__EXCERPT PROVIDED__.
3. That, on the facts and in the circumstances of the case and in law, the Learned AO has grossly erred in disallowing the brought forward business losses of the Appellant amounting to INR 564,020,407, ignoring the fact that the same are not a subject matter of assessment proceedings for the year under consideration.

4. That, on the facts and in the circumstances of the case, the Learned AO has grossly erred in following an inconsistent approach by holding that the Appellant does not have a business presence in India to disallow the legal and professional expenses, since the same is contrary to the tax position adopted by its predecessors in the assessment orders for earlier years wherein the facts and circumstances were entirely same.

5. That, on the facts and in the circumstances of the case and in law, the Learned AO has grossly erred in interpreting the provisions of the Act and the India-UK Double Taxation Avoidance Agreement (DTAA’) by holding that interest income amounting to INR 8,910,553 received on inter-company receivable is taxable at the rate of 15% on gross basis as per Article 12(2) of the India-UK DTAA.

__STORED ROWS__.
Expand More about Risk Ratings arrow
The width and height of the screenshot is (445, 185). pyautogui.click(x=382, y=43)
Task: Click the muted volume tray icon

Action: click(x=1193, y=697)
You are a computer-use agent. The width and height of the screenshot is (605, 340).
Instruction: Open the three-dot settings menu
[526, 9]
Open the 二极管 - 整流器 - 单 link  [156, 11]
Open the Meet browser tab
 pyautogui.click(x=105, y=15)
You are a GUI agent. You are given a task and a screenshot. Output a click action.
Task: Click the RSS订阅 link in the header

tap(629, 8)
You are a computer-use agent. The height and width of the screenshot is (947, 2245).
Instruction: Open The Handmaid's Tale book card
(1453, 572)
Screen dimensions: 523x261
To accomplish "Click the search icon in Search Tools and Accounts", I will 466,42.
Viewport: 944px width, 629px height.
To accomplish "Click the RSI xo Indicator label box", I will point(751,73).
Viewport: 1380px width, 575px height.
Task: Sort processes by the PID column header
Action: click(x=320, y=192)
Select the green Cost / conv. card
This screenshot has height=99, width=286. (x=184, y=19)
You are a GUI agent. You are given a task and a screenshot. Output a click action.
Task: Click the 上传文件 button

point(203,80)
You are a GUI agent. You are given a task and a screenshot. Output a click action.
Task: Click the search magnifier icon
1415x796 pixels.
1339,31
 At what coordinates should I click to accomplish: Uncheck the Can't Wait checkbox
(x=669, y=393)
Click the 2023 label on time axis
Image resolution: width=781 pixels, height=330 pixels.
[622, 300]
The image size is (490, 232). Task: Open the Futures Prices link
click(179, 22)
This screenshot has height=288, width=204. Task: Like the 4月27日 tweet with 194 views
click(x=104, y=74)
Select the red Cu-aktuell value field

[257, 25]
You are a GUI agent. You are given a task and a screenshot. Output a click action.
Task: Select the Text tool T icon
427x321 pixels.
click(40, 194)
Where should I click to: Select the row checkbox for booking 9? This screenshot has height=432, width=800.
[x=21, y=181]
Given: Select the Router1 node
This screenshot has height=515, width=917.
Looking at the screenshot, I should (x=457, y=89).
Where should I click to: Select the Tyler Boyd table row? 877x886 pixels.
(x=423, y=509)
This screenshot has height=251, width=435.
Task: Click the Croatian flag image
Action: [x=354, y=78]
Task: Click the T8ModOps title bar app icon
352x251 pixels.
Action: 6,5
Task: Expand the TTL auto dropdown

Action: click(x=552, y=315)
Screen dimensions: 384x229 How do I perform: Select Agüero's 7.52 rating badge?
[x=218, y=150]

__CHALLENGES__.
- a) In the entries, copy out everything from the line containing "At what coordinates" down to the line containing "click(179, 22)", requests included. Shift every coordinate in the answers by -39.
- b) Carry the tax appeal grounds further from the point where they stop.

__ANSWERS PROVIDED__.
- a)
 At what coordinates should I click to accomplish: Uncheck the Can't Wait checkbox
(x=630, y=354)
Click the 2023 label on time axis
Image resolution: width=781 pixels, height=330 pixels.
[583, 261]
The image size is (490, 232). Task: Open the Futures Prices link
click(140, -17)

- b)
5.1. That, on the facts and in the circumstances of the case and in law, the Learned AO has grossly erred in holding that the current year losses are not eligible to be set off against the interest income amounting to INR 8,910,553 received on inter-company receivables. Further, the Learned DRP has erred in not adjudicating on this issue.

5.2. Without prejudice, the Learned AO has failed to appreciate the fact that even where it is alleged that the Appellant does not have a business presence in India (without accepting), the interest income amounting to INR 8,910,553 received on intercompany receivable will not be taxable in India as per the provisions of section 9 of the Act.

6. That, on the facts and in the circumstances of the case, the Learned AO has grossly erred in following an inconsistent approach by holding that the provisions of set-off are not applicable to non-residents since the same is contrary to the tax position adopted by its predecessors in the assessment orders for earlier years wherein the facts and circumstances were entirely same.

7. That, on the facts and in circumstances of the case and in law, the Learned AO has grossly erred in charging interest under section 234D of the Act.

8. That, on the facts and in the circumstances of the case and in law, the Learned AO has erred in initiating penalty proceedings under section 270A of the Act for underreporting of income by way of misreporting.

The above grounds and/ or sub-grounds are without prejudice to each other.

The Appellant craves leave to add, amend, vary, omit or substitute any of the aforesaid grounds of appeal at any time before or at the time of hearing of the appeal.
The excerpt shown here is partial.